Ex-Apple Worker Charged With Stealing Self-Driving Car Trade Secrets (reuters.com)
U.S. authorities on Monday charged a former Apple employee with theft of trade secrets, alleging that the person downloaded a secret blueprint related to a self-driving car to a personal laptop and later trying to flee the country, according to a criminal complaint filed in federal court. From a report: The complaint said that the former employee, Xiaolang Zhang, disclosed intentions to work for a Chinese self-driving car startup and booked a last-minute flight to China after downloading the plan for a circuit board for the self-driving car. Authorities arrested Zhang on July 7 at the San Jose airport after he passed through a security checkpoint. "Apple takes confidentiality and the protection of our intellectual property very seriously," Apple said in a statement. "We're working with authorities on this matter and will do everything possible to make sure this individual and any other individuals involved are held accountable for their actions."

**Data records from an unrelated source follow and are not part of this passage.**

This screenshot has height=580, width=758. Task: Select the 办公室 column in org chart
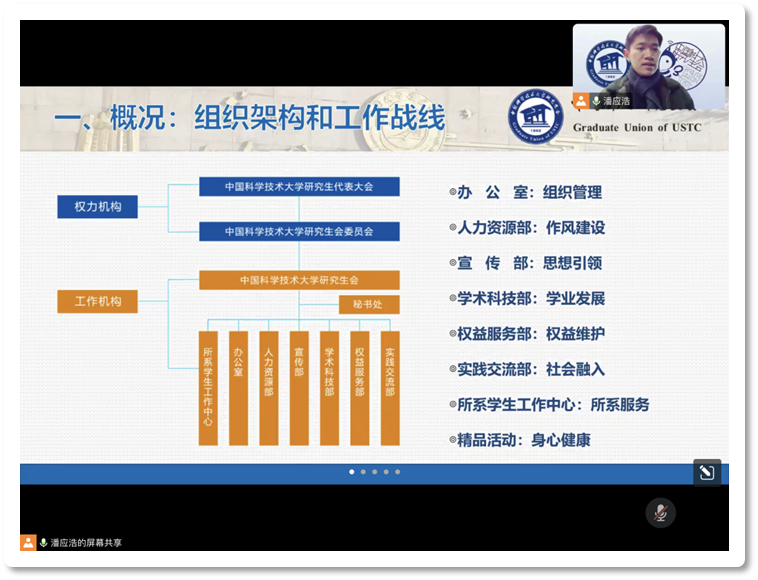[238, 387]
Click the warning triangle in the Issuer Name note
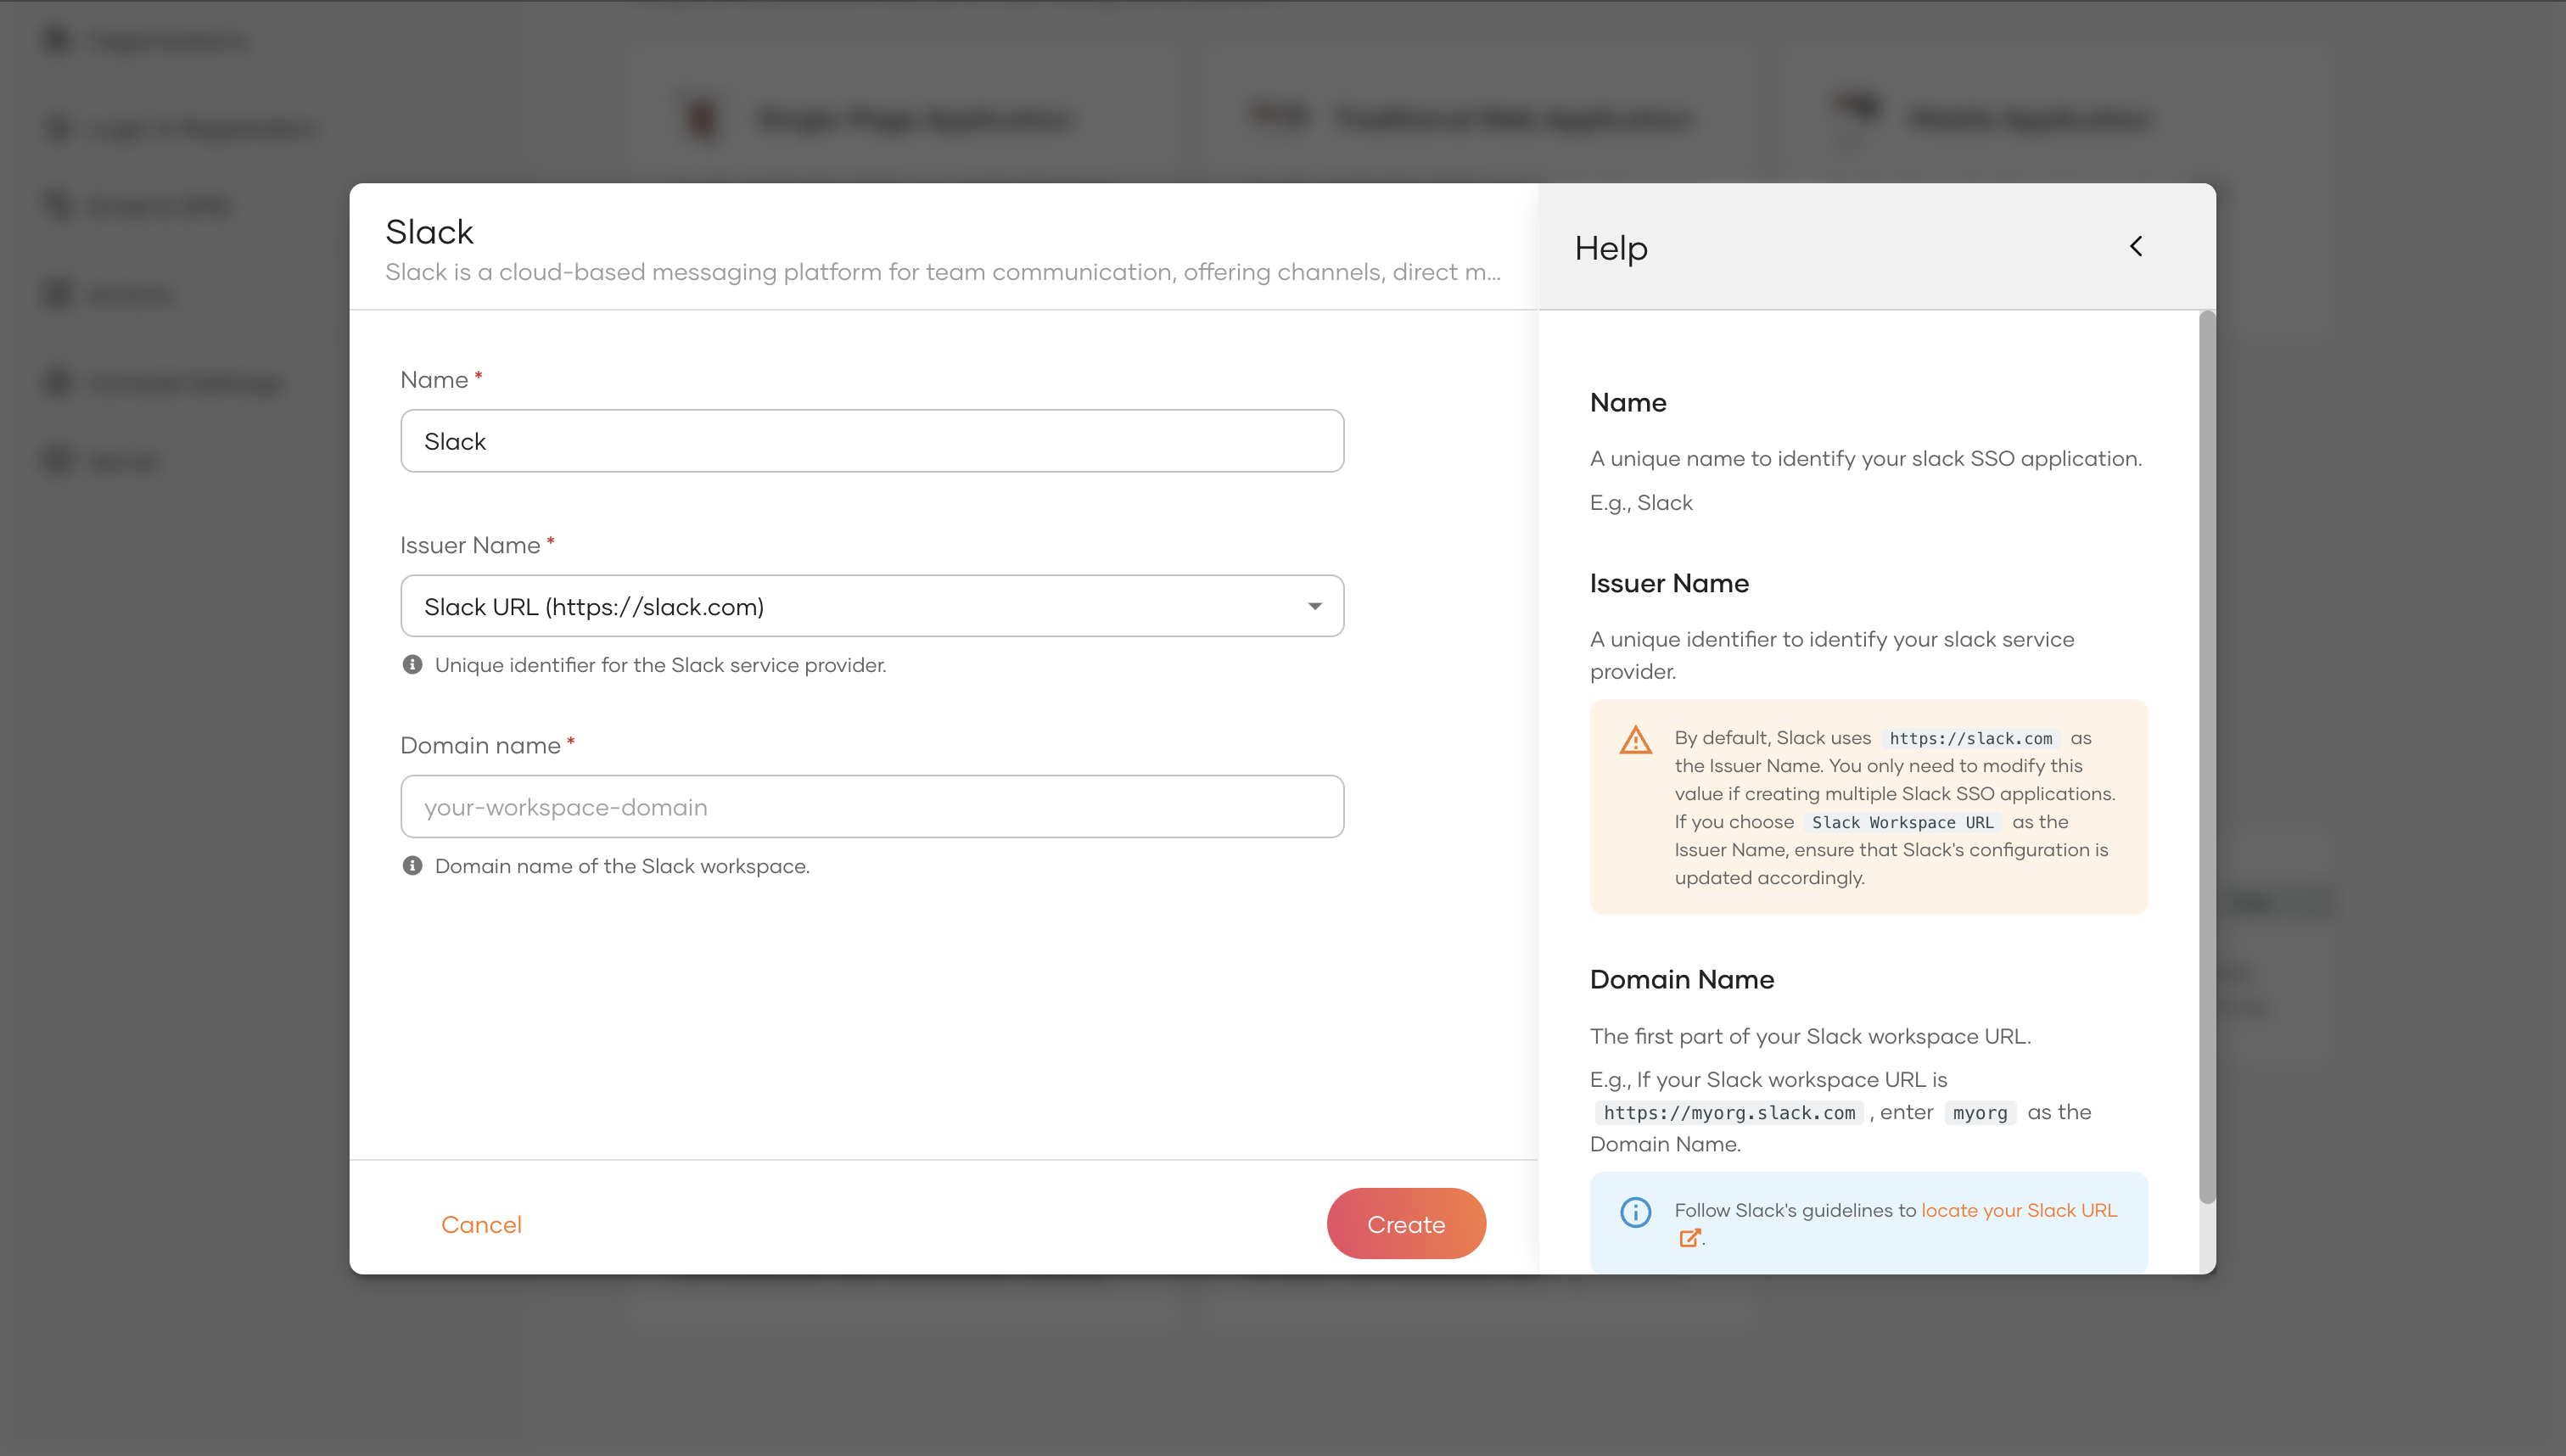The width and height of the screenshot is (2566, 1456). click(x=1636, y=740)
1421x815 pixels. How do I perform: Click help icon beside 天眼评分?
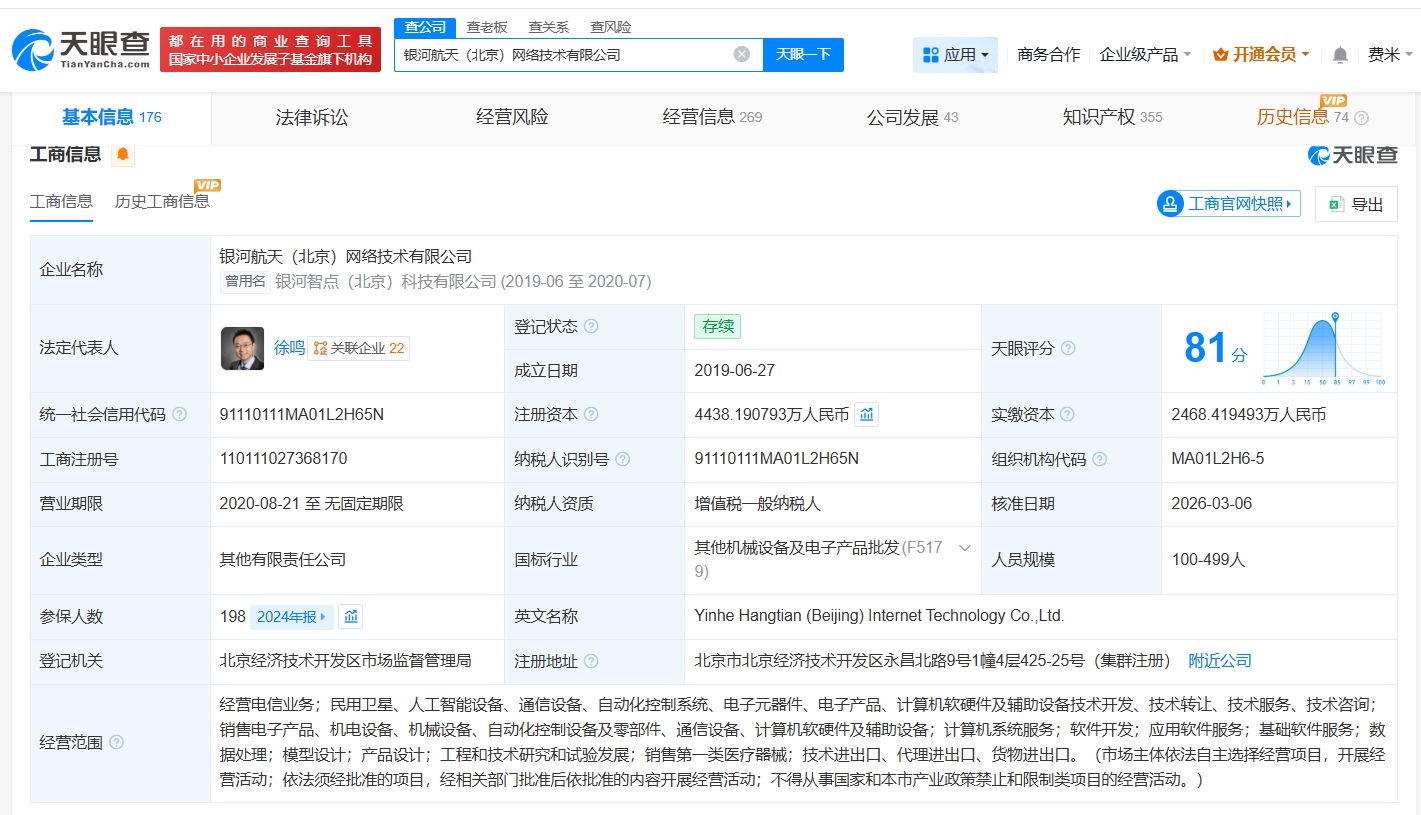click(1068, 348)
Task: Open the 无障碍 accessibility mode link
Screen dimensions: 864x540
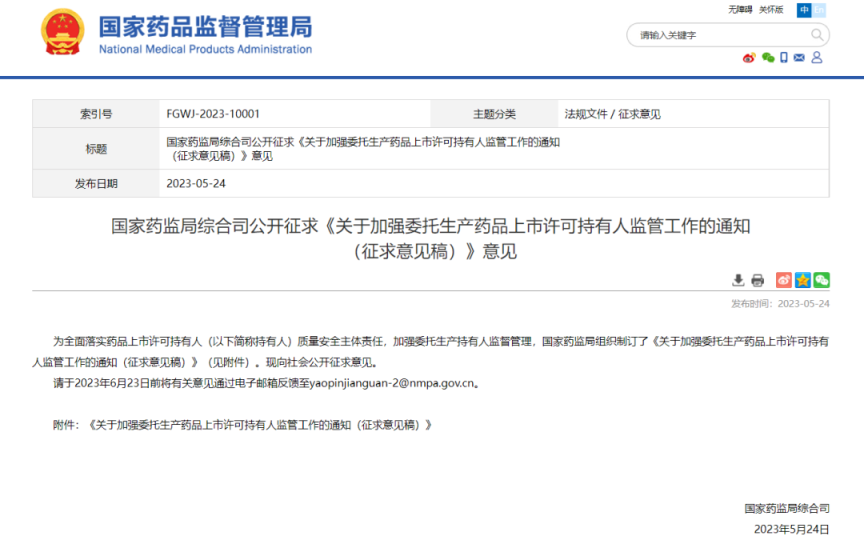Action: pos(739,10)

He was just trying to pull a Levandowski. All he has to do now is found a new self-driving car company. in China.
Or maybe this act was done on Levandowski's behalf....
-- Political fascism requires a Fuhrer.
"Plan for a circuit board" doesn't necessarily mean "PCB design"; it could include pretty much anything from a schematic diagram to a bill of materials to FPGA design files.
Either way, there's little point in bothering to go after this guy. As soon as Apple starts having one of their Chinese manufacturing plants fab the boards, they'll make a few extras at the end of the run and ship them to whatever Chinese self-driving car wants to steal the IP. Besides, the value is in the software anyway, not the hardware. I can't imagine Apple having any interesting hardware IP in that space. Other than miniaturization of stuff like LIDAR, and maybe specialized DSP hardware for evaluating tensor models (in which all the interesting IP is chip design, not PCB design), most of the hardware tends to be off-the-shelf.
Check out my sci-fi/humor trilogy at PatriotsBooks.
Wondering what the legal justification is of arresting someone at an airport based on statements from an employer. Doesn't seem to meet the grounds for felony IP infringement as that requires distribution (which wasn't mentioned or proved-- besides if he distributed it electronically he wouldn't need the laptop).
He copied something illegally. Courts seemingly are required to prove it's a felony.
Must be nice to be so rich and powerful in a city you can just call the cops to do what you want.